Zdjęcie: Wikipedia
01-12-2023 10:02
Przewodnictwo Organizacji Bezpieczeństwa i Współpracy w Europie (OBWE), które utraciła Estonia, nie dałoby Estonii niczego w sytuacji, gdy Rosja wszystko blokuje, powiedział estoński minister spraw zagranicznych Margus Tsahkna w trakcie wywiadu telewizyjnego.
"Staliśmy po stronie Unii Europejskiej w sprawie estońskiego przewodniczenia do końca, dopóki nie doszło do sytuacji, w której Rosja zablokowała całą organizację" - powiedział Tsahkna, wyjaśniając swoje wcześniejsze stanowisko, że nie należało pozwolić Rosji na ustępstwa. "Wspólnie zdecydowaliśmy się nie blokować propozycji przewodniczenia przez Maltę na podstawie kompromisowej propozycji Macedonii Północnej", powiedział Tsahkna.
"Przewodniczenie, gdyby zostało jakoś przeforsowane, nic by Estonii nie dało" - powiedział Tsahkna, odnosząc się do weta Rosji. "Siedzielibyśmy tam i angażowali ogromne zasoby naszych własnych ludzi, ale nic byśmy nie osiągnęli".
Rosja wetuje wszystko, ale OBWE podejmuje decyzje w drodze konsensusu. Tsahkna dodał, że OBWE jest w kryzysie. "OBWE ma zapewnić bezpieczeństwo w Europie, ale nie robi tego, ponieważ jeden z jej członków dokonuje agresji na Ukrainie" - powiedział Tsahkna, wymieniając zbrodnie wojenne Rosji.

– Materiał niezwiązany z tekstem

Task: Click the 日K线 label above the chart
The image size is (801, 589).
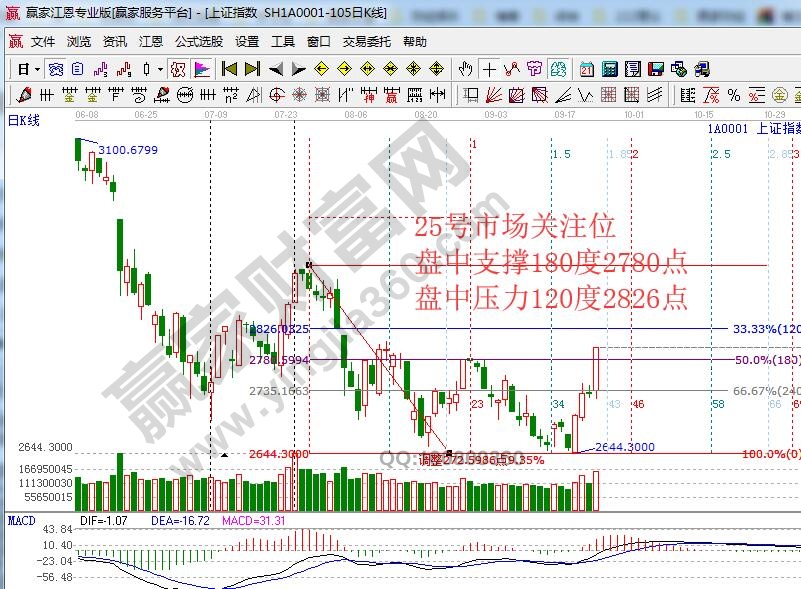Action: coord(23,121)
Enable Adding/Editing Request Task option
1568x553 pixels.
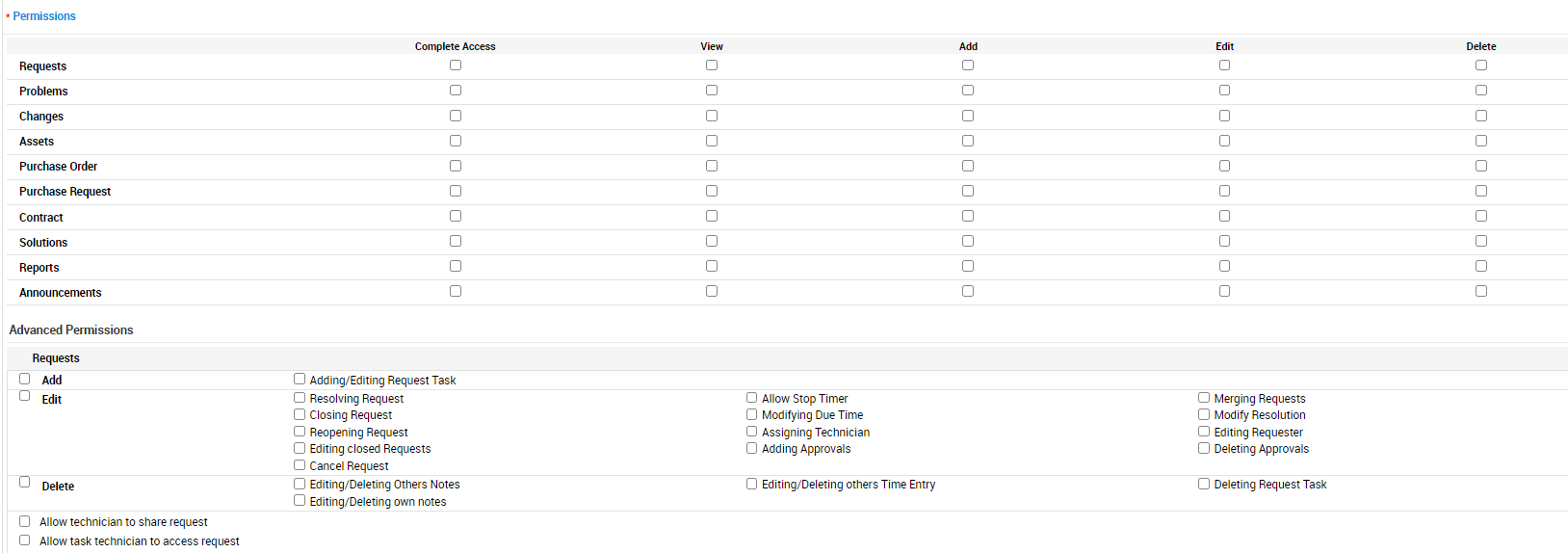point(300,379)
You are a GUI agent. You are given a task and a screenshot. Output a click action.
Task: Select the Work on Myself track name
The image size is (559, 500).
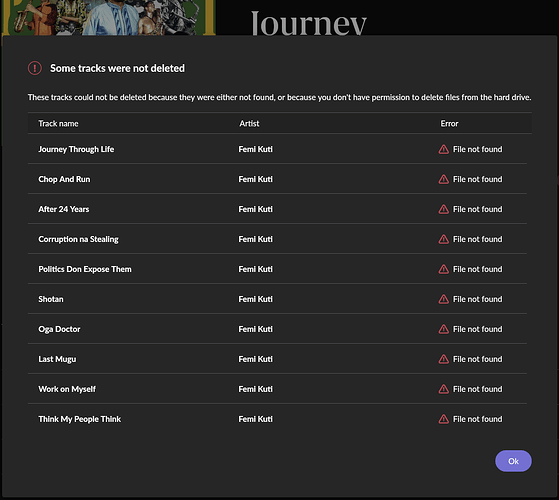tap(67, 389)
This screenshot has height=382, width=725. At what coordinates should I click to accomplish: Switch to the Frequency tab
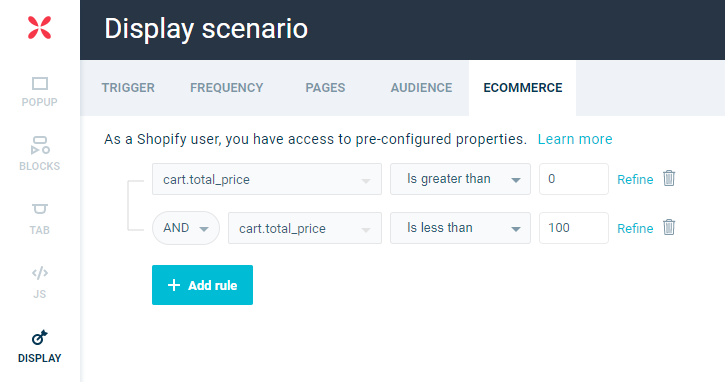click(227, 88)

Przypomnijmy, że Rosja, wraz z Białorusią, zawetowała zatwierdzenie Estonii na następnego przewodniczącego OBWE w 2024 r. na posiedzeniu Stałej Rady OBWE w Wiedniu w ubiegły wtorek. Estonia była wspólnym kandydatem UE. Niestety komentarz estońskiego ministra jest przykrą konstatacją aktualnego stanu rzeczy. Doszło do ustępstwa wobec żądań Rosji, w organizacji porządku międzynarodowego, której znaczenie, obok ONZ, jest podważane przez Rosję od lat, by tylko przypomnieć ostatni komentarz rosyjskiego ministra SZ Siergieja Ławrowa na temat przyszłości OBWE.